In the embedding space, similar items are located close together, while dissimilar items are located farther apart. For example, documents about different species of dogs would be clustered close together. Documents about cats would be close together but farther from the dogs cluster, while still being in the neighborhood for animals. Dissimilar concepts, such as cloud computing, would be much farther away.
In practice, embedding spaces are abstract and don't have well-defined, human-interpretable meanings, but the core idea stays the same.
Nearest neighbors search
In vector search, the search engine scans vectors within the embedding space to identify vectors that are closest to the query vector. This technique is called nearest neighbor search.
Nearest neighbors quantify the similarity between items. A high degree of vector similarity indicates that the original data is also similar. To expedite nearest neighbor search and reduce the search space, the search engine uses data structures and data partitioning. Each vector search algorithm solves the nearest neighbor problems differently, optimizing for minimum latency, maximum throughput, recall, and memory. To compute similarity, similarity metrics provide the mechanism for computing distance.

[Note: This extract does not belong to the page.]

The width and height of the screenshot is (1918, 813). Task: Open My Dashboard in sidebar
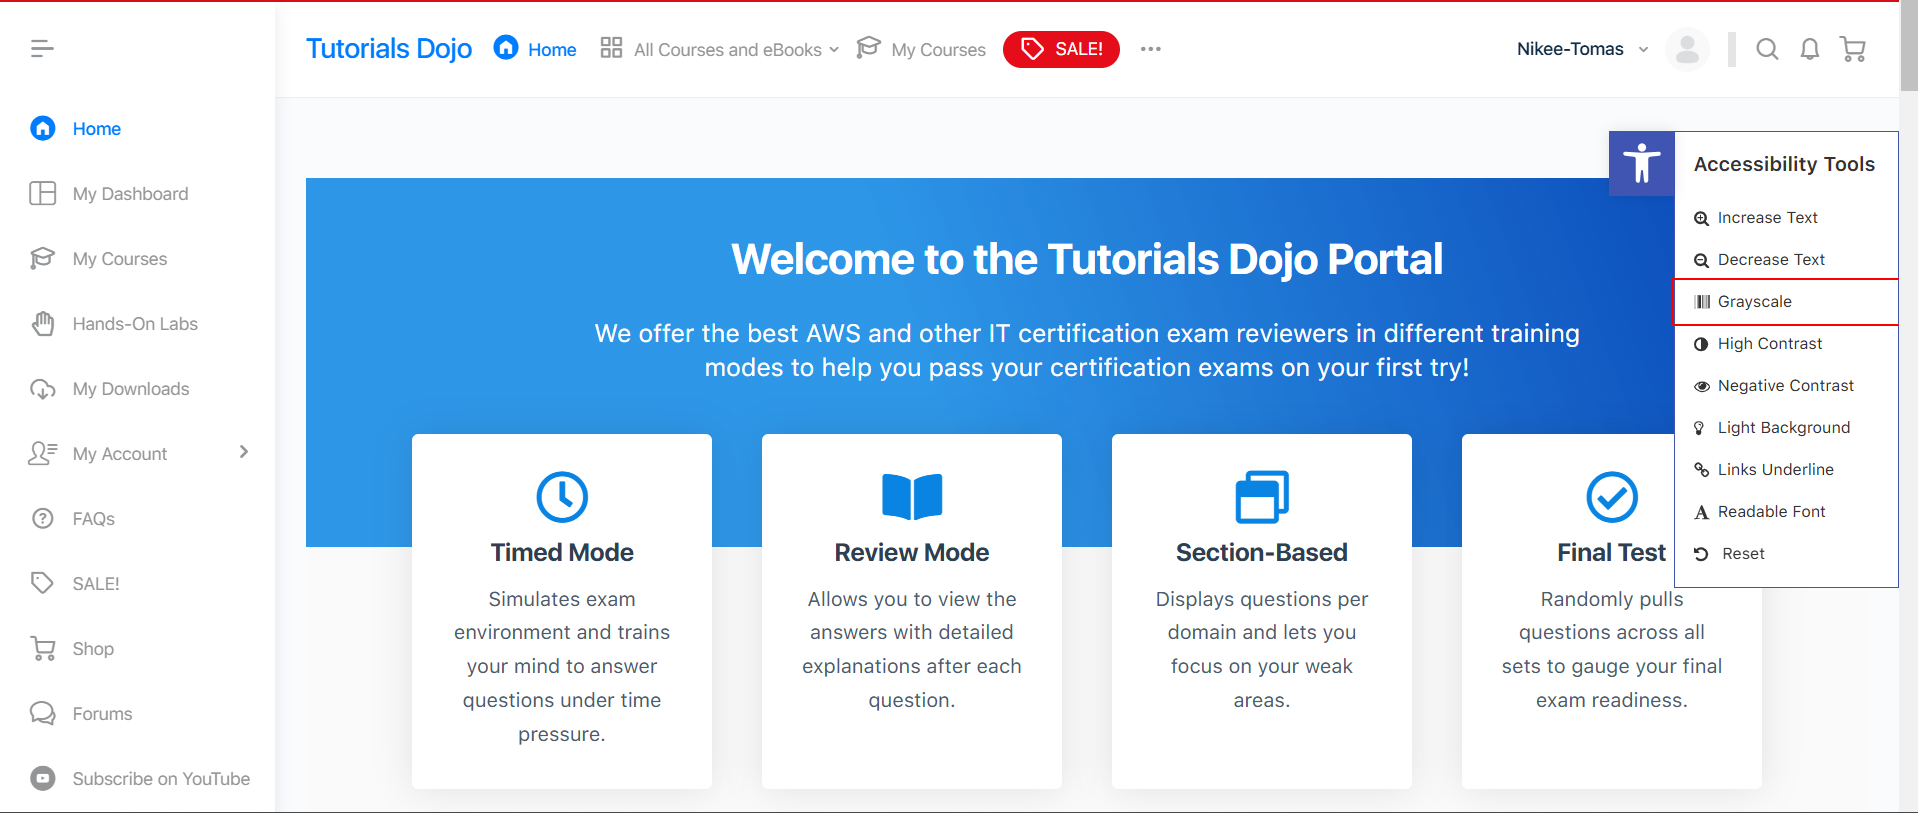(130, 194)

Azure AI Search supports the following algorithms:
Hierarchical navigable small world (HNSW). HNSW is a leading ANN algorithm optimized for high-recall, low-latency applications with unknown or volatile data distribution. It organizes high-dimensional data points into a hierarchical graph structure that enables fast, scalable similarity search and allows a tunable trade-off between search accuracy and computational cost. Because the algorithm requires all data points to reside in memory for fast random access, HNSW consumes vector index size quota.
Exhaustive k-nearest neighbors (KNN). KNN calculates the distances between the query vector and all data points. It's computationally intensive and works best for smaller datasets. Because the algorithm doesn't require fast random access of data points, KNN doesn't consume vector index size quota. However, it provides the global set of nearest neighbors.
To learn how to specify the algorithm, vector profile, and profile assignment for HNSW or KNN, see Create a vector field.
Algorithm parameters that are used to initialize the index during index creation are immutable and can't be changed after the index is built. However, parameters that affect the query-time characteristics (efSearch
) can be modified.
Fields that specify the HNSW algorithm also support exhaustive KNN search using the query request parameter "exhaustive": true
. However, the opposite isn't true. If a field is indexed for exhaustiveKnn
, you can't use HNSW in the query because the extra data structures that enable efficient search don't exist.
Approximate nearest neighbors
Approximate nearest neighbor (ANN) is a class of algorithms for finding matches in vector space. This class of algorithms uses different data structures or data partitioning methods to significantly reduce the search space and accelerate query processing.
ANN algorithms sacrifice some accuracy but offer scalable and faster retrieval of approximate nearest neighbors, which makes them ideal for balancing accuracy and efficiency in modern information retrieval applications. You can adjust the parameters of your algorithm to fine-tune the recall, latency, memory, and disk footprint requirements of your search application.
Azure AI Search uses HNSW for its ANN algorithm.